Problem to work on: Your answer must be the records, copied with no change.

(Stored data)
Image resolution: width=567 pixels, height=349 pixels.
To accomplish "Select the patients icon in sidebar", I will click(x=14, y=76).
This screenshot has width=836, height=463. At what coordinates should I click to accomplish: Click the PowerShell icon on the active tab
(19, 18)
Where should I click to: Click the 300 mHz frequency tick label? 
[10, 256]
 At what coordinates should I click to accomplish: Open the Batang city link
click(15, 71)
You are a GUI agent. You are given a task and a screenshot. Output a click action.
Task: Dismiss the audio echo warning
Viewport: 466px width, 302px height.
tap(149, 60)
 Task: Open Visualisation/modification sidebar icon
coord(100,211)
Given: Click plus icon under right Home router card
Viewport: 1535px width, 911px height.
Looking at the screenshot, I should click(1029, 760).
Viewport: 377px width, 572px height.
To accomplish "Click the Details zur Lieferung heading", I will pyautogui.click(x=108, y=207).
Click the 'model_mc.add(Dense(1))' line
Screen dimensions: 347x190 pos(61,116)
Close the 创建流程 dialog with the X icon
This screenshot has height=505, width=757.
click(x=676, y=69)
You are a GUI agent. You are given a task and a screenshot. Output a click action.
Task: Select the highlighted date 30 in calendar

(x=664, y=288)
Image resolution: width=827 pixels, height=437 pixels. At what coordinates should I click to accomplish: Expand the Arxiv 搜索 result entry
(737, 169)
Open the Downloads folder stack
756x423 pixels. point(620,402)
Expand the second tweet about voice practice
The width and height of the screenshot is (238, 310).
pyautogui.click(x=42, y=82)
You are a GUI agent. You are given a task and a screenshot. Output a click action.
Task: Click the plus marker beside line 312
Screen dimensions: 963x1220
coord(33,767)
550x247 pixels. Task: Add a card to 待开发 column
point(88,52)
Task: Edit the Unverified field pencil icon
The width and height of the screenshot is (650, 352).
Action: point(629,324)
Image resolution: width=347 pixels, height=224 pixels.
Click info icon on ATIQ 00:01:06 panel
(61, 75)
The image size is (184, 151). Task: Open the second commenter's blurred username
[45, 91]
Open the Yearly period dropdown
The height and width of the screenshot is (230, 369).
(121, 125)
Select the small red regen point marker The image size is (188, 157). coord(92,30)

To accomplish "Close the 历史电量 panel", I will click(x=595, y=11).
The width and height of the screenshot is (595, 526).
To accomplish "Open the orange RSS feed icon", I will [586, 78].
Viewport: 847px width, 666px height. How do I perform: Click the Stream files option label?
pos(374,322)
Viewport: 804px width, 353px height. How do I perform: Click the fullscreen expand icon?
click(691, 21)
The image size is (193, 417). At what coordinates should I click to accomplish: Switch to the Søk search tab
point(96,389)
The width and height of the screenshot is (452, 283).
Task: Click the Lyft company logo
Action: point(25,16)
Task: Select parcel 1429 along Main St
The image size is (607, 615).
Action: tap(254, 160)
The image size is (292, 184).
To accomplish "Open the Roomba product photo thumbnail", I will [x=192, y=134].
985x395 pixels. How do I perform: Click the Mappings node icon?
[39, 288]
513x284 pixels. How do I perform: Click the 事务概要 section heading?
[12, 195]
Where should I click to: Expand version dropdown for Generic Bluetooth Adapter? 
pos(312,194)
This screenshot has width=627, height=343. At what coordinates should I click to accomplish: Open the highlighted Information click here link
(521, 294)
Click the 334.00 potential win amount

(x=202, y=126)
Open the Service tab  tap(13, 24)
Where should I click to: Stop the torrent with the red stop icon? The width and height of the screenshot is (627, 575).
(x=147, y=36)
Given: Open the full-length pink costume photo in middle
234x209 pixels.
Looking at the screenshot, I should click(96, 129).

Result:
Image resolution: width=567 pixels, height=349 pixels.
To accomplish "Select the patients icon in sidebar", I will click(x=14, y=76).
This screenshot has width=836, height=463. At what coordinates should I click to accomplish: Click the PowerShell icon on the active tab
(19, 18)
Where should I click to: Click the 300 mHz frequency tick label? 
[10, 256]
 At what coordinates should I click to accomplish: Open the Batang city link
click(15, 71)
You are a GUI agent. You are given a task and a screenshot. Output a click action.
Task: Dismiss the audio echo warning
Viewport: 466px width, 302px height.
tap(149, 60)
 Task: Open Visualisation/modification sidebar icon
coord(100,211)
Given: Click plus icon under right Home router card
Viewport: 1535px width, 911px height.
Looking at the screenshot, I should click(1029, 760).
Viewport: 377px width, 572px height.
To accomplish "Click the Details zur Lieferung heading", I will pyautogui.click(x=108, y=207).
Click the 'model_mc.add(Dense(1))' line
Screen dimensions: 347x190 pos(61,116)
Close the 创建流程 dialog with the X icon
This screenshot has height=505, width=757.
click(x=676, y=69)
You are a GUI agent. You are given a task and a screenshot. Output a click action.
Task: Select the highlighted date 30 in calendar

(x=664, y=288)
Image resolution: width=827 pixels, height=437 pixels. At what coordinates should I click to accomplish: Expand the Arxiv 搜索 result entry
(737, 169)
Open the Downloads folder stack
756x423 pixels. point(620,402)
Expand the second tweet about voice practice
The width and height of the screenshot is (238, 310).
pyautogui.click(x=42, y=82)
You are a GUI agent. You are given a task and a screenshot. Output a click action.
Task: Click the plus marker beside line 312
Screen dimensions: 963x1220
coord(33,767)
550x247 pixels. Task: Add a card to 待开发 column
point(88,52)
Task: Edit the Unverified field pencil icon
The width and height of the screenshot is (650, 352).
Action: point(629,324)
Image resolution: width=347 pixels, height=224 pixels.
Click info icon on ATIQ 00:01:06 panel
(61, 75)
The image size is (184, 151). Task: Open the second commenter's blurred username
[45, 91]
Open the Yearly period dropdown
The height and width of the screenshot is (230, 369).
(121, 125)
Select the small red regen point marker The image size is (188, 157). coord(92,30)

To accomplish "Close the 历史电量 panel", I will click(x=595, y=11).
The width and height of the screenshot is (595, 526).
To accomplish "Open the orange RSS feed icon", I will [586, 78].
Viewport: 847px width, 666px height. How do I perform: Click the Stream files option label?
pos(374,322)
Viewport: 804px width, 353px height. How do I perform: Click the fullscreen expand icon?
click(691, 21)
The image size is (193, 417). At what coordinates should I click to accomplish: Switch to the Søk search tab
point(96,389)
The width and height of the screenshot is (452, 283).
Task: Click the Lyft company logo
Action: point(25,16)
Task: Select parcel 1429 along Main St
The image size is (607, 615).
Action: tap(254, 160)
The image size is (292, 184).
To accomplish "Open the Roomba product photo thumbnail", I will [x=192, y=134].
985x395 pixels. How do I perform: Click the Mappings node icon?
[39, 288]
513x284 pixels. How do I perform: Click the 事务概要 section heading?
[12, 195]
Where should I click to: Expand version dropdown for Generic Bluetooth Adapter? 
pos(312,194)
This screenshot has width=627, height=343. At what coordinates should I click to accomplish: Open the highlighted Information click here link
(521, 294)
Click the 334.00 potential win amount

(x=202, y=126)
Open the Service tab  tap(13, 24)
Where should I click to: Stop the torrent with the red stop icon? The width and height of the screenshot is (627, 575).
(x=147, y=36)
Given: Open the full-length pink costume photo in middle
234x209 pixels.
Looking at the screenshot, I should click(96, 129).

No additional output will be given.